9 Kullanıcı TLS'imizi Kesiyor Sandık, Meğer Google'mış
Cert pinning uyarısı 9 'kullanıcıdan' geldi sanıldı; log analiziyle asıl kaynağın Google Play'in otomatik tarama altyapısı olduğu ortaya çıktı.
Bir mobil ekip, ACM'nin sertifika yenilemesi yüzünden yaşadığı kesintiden sonra sertifika sabitlemeyi (pinning) yeniden tasarladı: leaf yerine kök CA'ları sabitleyip uzaktan kapatılabilir bir 'yalnızca rapor' modu ekti. İki gün sonra Sentry'de aynı cihazdan gelen 74 SPKI uyuşmazlığı raporu belirdi; sunucunun gerçek sertifikasıyla eşleşmeyen iki hash, ortada birinin TLS'i kesip kendi sertifikasıyla yeniden imzaladığını gösteriyordu.
Ekip önce bunu zararsız bir kurumsal proxy/antivirüs etkisi sanıp yedek pin ekleyerek kapatmayı düşündü, ama kodun mantığını sorgulayınca yedek pinin bu senaryoda hiçbir işe yaramayacağını fark etti: rapor, zincir işletim sistemi güven deposunda doğrulanamadığı için pin karşılaştırmasına hiç girmeden üretiliyordu. Cihaz parmak izi incelendiğinde x86 mimarisi, gerçekçi olmayan ekran çözünürlüğü ve sabit çekirdek sayısı gibi imkansız değerler ortaya çıktı; 9 'kullanıcı' aslında sahte, aynı gün oluşturulmuş, şehir bilgisi olmayan bir veri merkezi trafiğiydi.

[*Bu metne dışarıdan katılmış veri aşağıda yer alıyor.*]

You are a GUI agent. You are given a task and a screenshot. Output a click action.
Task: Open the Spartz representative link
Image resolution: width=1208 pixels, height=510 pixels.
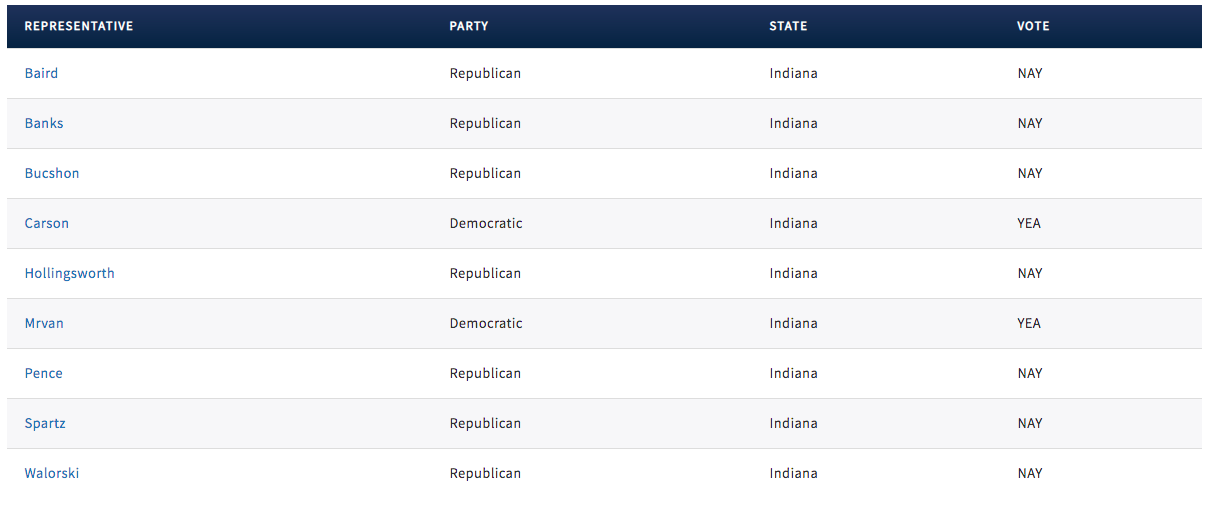pos(45,423)
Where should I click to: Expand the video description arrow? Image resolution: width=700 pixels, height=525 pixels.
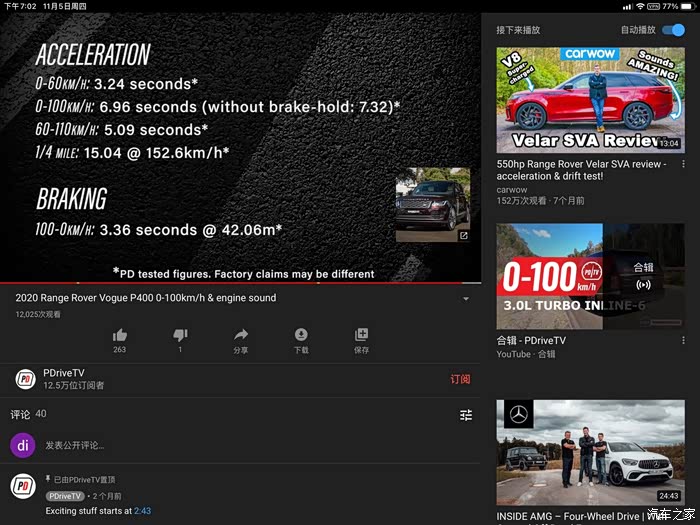(x=465, y=299)
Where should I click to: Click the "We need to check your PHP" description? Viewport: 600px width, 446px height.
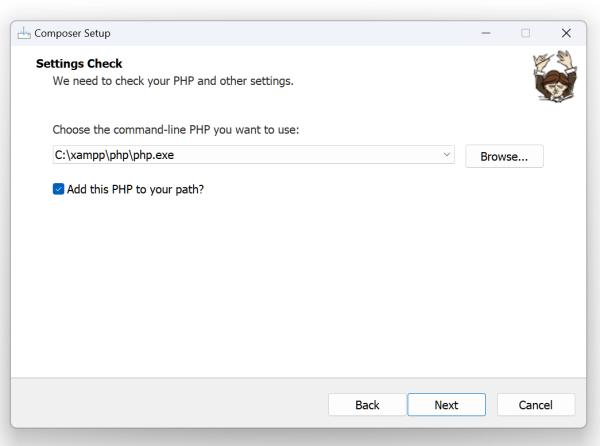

Son adımda, Sentry'nin IP'leri PII olarak temizlemesi nedeniyle üretim API loglarına (X-Forwarded-For, User-Agent) başvuruldu ve zaman damgaları CloudWatch kayıtlarıyla eşleştirildi. Üç ayrı zaman aralığındaki IP'lerin tamamı Google'a ait çıktı; kesinti, kötü niyetli bir aktör değil, Google Play'in her uygulamada çalıştırdığı otomatik tarama altyapısıydı. Olay, root CA sabitleme, uzaktan kapatma anahtarı ve varsayımları veriyle test etmenin önemini gösteren somut bir mühendislik dersi oldu.